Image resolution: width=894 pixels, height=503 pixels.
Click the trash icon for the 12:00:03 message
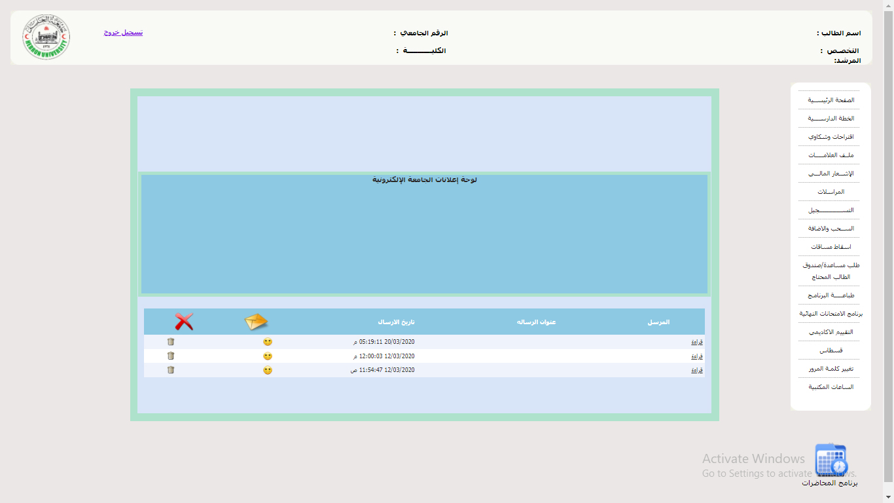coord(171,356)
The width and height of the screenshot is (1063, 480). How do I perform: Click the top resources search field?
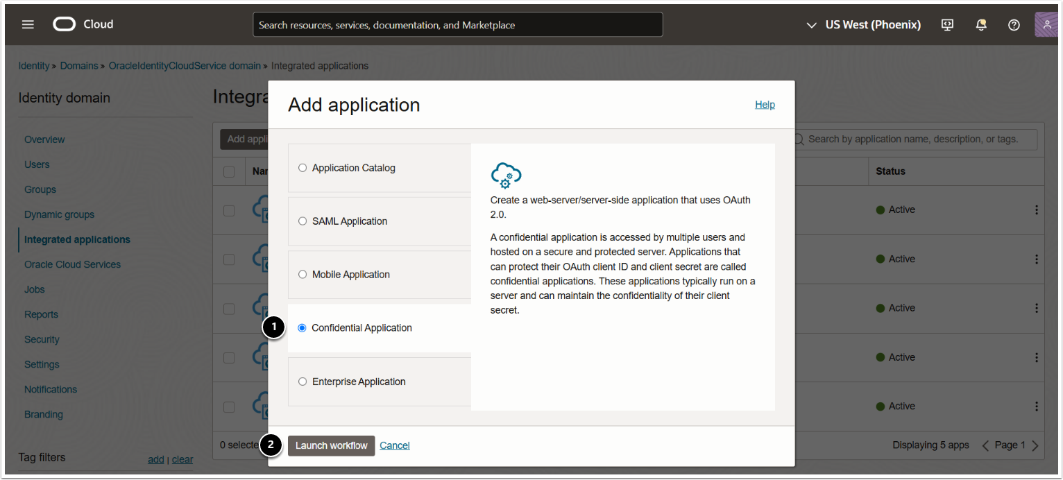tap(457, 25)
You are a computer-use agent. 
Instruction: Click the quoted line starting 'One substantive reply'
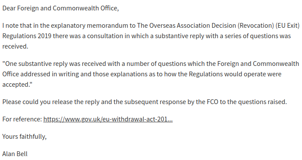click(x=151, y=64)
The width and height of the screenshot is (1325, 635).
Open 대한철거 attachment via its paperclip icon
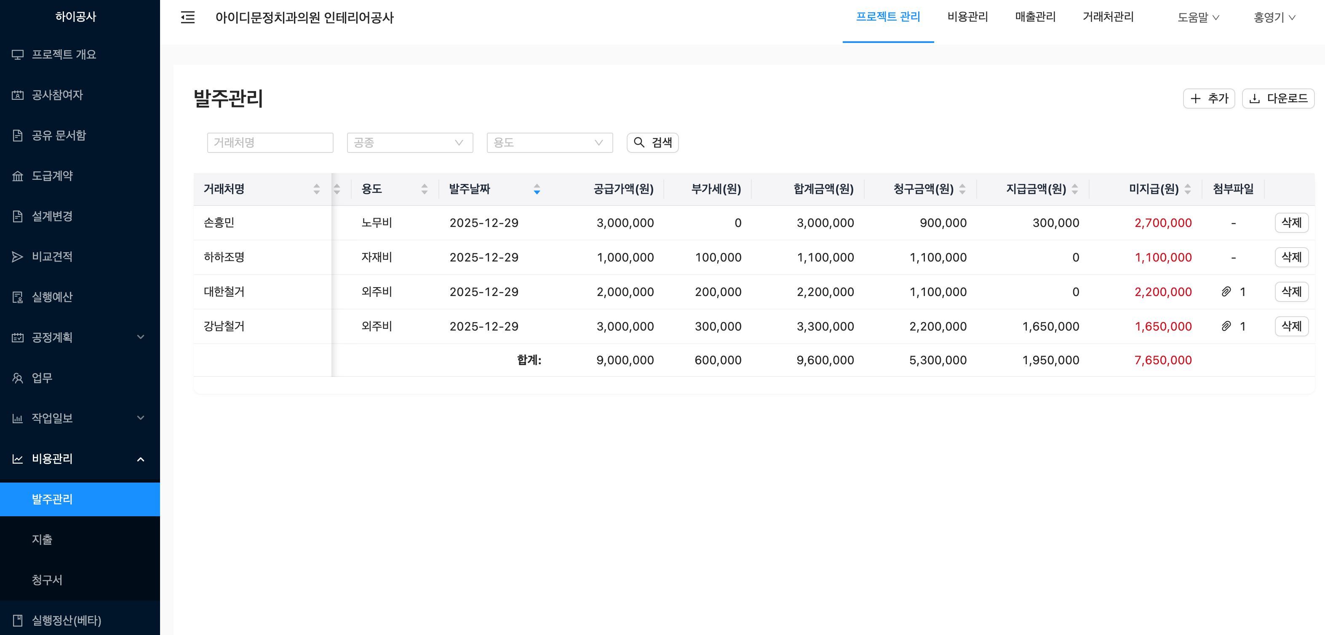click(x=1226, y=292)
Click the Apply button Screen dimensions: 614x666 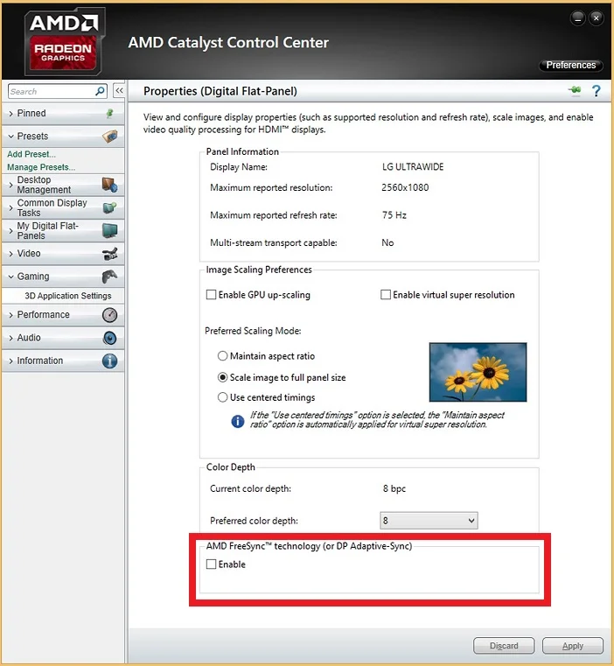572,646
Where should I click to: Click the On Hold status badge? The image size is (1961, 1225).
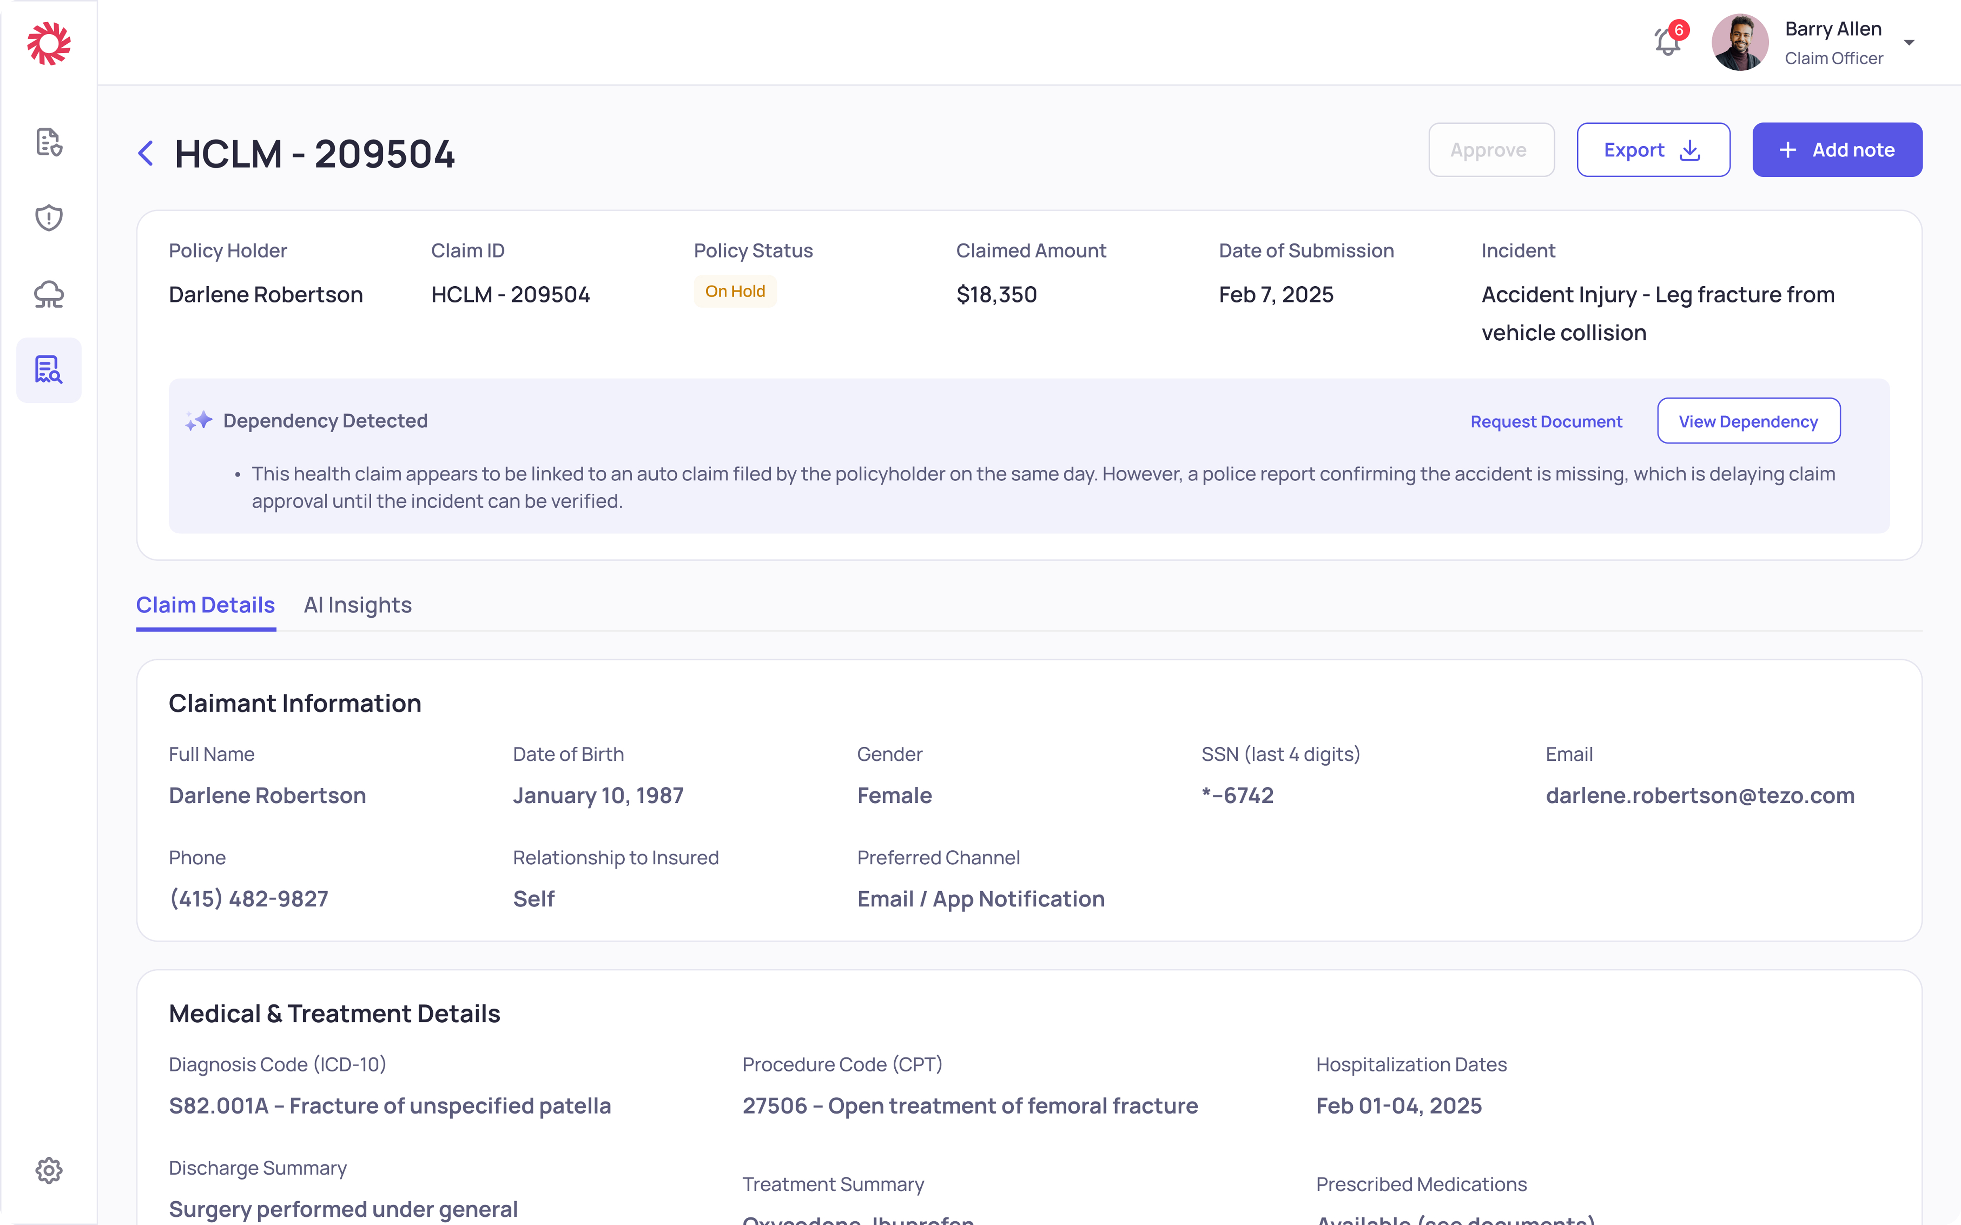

══════════════════════════════

> **Instructions to follow**
Rewrite the records as a numbered list, from the start of the records through the line that contains "click(x=151, y=64)", omitting any blank lines and leaving out the pictures.

> **Result below**
1. Image resolution: width=894 pixels, height=503 pixels.
2. Click the trash icon for the 12:00:03 message
3. coord(171,356)
4. The width and height of the screenshot is (1063, 480). How do I perform: Click the top resources search field?
5. tap(457, 25)
6. You are a computer-use agent. 
7. Instruction: Click the quoted line starting 'One substantive reply'
8. click(x=151, y=64)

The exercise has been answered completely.